Posts on Twitter and Facebook were classified by the BrightView classifier (Crimson Hexagon) as indicated in the text. Both CDC weekly reported cases and the increase in the cumulative case count were used (see text for details). Spearman rank correlations are reported, with confidence intervals derived from time series bootstrap.
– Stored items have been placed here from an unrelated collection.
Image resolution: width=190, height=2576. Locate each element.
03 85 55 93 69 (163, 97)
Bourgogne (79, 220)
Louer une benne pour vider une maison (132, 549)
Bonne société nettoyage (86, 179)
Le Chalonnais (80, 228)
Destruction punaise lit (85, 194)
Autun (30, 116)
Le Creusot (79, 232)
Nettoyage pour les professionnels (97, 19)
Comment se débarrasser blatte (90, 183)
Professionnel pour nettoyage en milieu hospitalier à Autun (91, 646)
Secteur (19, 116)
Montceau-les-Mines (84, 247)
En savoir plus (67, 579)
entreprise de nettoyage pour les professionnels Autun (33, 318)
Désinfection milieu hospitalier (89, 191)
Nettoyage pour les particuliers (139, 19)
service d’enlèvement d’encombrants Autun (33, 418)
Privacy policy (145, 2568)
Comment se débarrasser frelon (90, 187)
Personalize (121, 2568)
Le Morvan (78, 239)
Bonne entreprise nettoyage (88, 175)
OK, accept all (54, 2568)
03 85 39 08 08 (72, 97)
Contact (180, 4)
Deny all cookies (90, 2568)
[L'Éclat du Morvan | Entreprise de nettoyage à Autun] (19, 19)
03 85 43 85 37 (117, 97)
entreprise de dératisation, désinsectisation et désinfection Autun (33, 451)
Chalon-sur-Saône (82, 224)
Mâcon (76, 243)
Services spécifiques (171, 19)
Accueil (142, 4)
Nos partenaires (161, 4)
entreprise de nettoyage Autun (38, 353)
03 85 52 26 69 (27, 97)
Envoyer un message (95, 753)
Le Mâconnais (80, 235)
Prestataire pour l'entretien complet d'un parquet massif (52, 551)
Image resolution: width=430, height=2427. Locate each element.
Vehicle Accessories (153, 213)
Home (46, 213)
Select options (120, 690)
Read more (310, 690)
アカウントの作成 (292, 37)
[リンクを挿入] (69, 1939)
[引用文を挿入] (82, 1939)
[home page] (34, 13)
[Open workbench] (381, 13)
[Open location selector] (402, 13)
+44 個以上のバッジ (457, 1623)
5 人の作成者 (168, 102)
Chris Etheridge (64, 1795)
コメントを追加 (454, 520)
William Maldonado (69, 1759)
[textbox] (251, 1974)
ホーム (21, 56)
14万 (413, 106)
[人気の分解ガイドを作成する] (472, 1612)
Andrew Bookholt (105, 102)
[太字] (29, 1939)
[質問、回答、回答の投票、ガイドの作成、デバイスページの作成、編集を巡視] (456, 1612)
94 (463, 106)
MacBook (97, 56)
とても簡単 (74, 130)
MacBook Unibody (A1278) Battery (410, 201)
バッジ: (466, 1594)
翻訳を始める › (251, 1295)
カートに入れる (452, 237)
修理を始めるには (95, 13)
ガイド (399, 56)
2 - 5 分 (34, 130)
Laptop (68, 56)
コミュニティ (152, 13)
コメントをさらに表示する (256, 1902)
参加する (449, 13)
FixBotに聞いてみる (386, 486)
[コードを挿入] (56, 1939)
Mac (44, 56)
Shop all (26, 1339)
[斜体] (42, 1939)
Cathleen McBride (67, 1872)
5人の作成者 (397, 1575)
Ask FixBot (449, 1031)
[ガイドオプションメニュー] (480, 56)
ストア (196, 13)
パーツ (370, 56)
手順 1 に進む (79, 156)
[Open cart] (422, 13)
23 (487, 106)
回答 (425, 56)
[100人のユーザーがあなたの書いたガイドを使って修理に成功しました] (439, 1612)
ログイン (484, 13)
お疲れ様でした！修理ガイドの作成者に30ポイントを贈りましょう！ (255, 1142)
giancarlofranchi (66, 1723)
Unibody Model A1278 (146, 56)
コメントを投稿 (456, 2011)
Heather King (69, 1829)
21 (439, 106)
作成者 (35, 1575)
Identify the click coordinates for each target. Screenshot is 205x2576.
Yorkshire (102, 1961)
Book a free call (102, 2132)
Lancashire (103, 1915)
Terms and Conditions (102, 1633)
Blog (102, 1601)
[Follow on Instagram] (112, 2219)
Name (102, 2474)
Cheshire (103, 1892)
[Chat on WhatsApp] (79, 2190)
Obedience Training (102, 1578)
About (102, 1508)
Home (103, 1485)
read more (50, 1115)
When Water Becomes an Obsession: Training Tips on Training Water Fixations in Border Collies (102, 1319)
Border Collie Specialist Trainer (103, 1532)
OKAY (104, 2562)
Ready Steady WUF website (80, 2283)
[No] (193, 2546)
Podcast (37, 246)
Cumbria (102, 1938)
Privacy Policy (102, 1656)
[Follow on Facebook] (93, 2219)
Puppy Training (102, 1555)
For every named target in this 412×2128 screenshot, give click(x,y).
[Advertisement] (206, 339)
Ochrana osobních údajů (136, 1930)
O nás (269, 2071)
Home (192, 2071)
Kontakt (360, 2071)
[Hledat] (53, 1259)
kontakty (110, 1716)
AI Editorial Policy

We also conducted the same analysis restricting the posts to those known to be in the United States. Because geolocation information for FB was almost entirely unavailable after March 2015, we restricted the analysis of US-based FB posts to the period ending 31 March 2015. As before, we found significant Spearman correlation between the weekly case counts and the frequency of posts classified as pro-vaccination (0.269; 95% CI: 0.17 to 0.41), but not for those posts classified as vaccine hesitant (0.0406; 95% CI: −0.14 to 0.24). Similar results were found for the frequency of tweets (for which unavailability of geolocation did not mandate restriction to the period ending 31 March 2015); the Spearman correlation between the weekly case counts and the frequency of tweets classified as pro-vaccination was 0.196 (95% CI: 0.06 to 0.34), while for those classified as vaccine hesitant, we found 0.00111 (95% CI: −0.12 to 0.12).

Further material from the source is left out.